## The problem:
Copy every record below exactly, leaving out any pictures.
*****
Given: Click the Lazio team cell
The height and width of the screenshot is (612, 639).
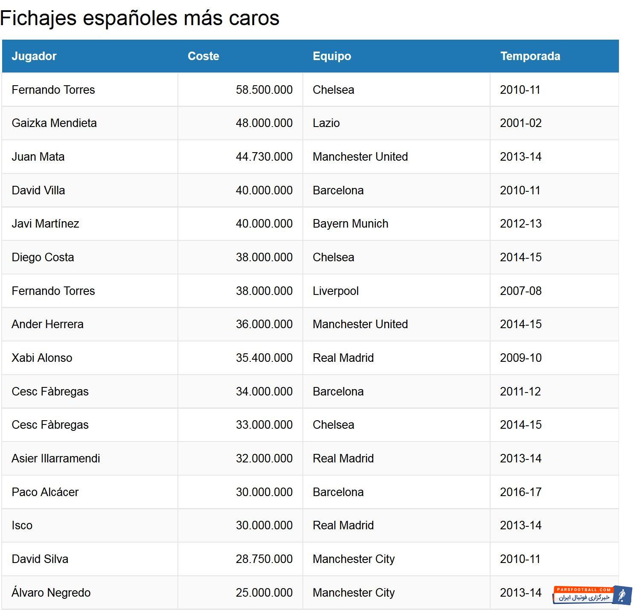Looking at the screenshot, I should 326,123.

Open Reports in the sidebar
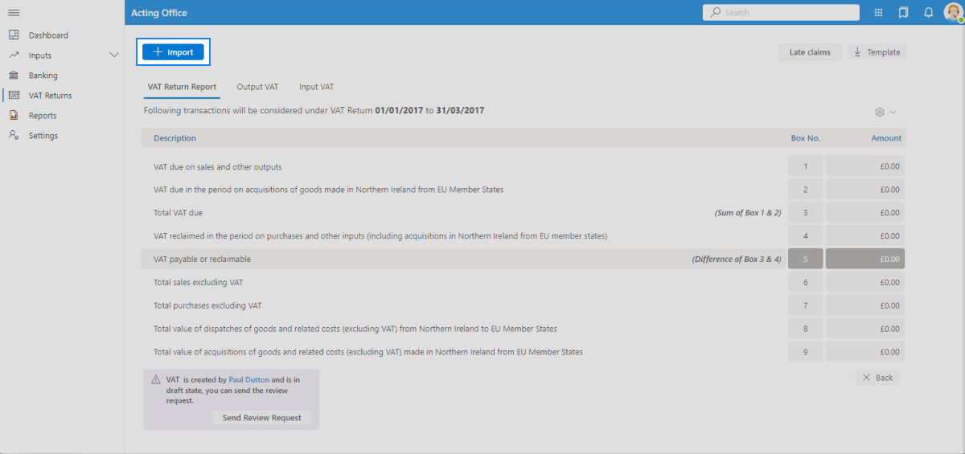(43, 116)
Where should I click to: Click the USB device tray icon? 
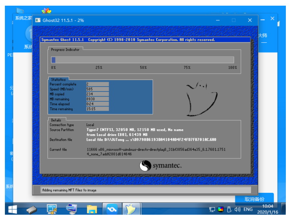pyautogui.click(x=229, y=209)
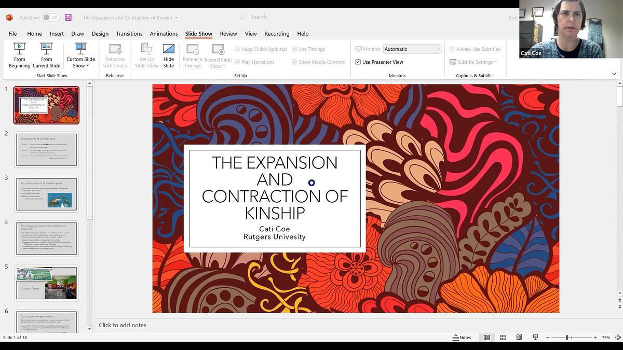Switch to Normal view icon
623x350 pixels.
point(486,338)
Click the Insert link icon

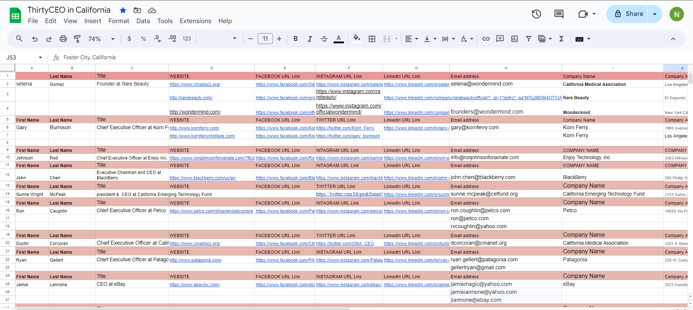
*****
## Result of this task:
Given: Click the Lazio team cell
The height and width of the screenshot is (612, 639).
Looking at the screenshot, I should 326,123.

Open Reports in the sidebar
(43, 116)
Where should I click to: Click the USB device tray icon? 
pyautogui.click(x=229, y=209)
Switch to Normal view icon
623x350 pixels.
point(486,338)
Click the Insert link icon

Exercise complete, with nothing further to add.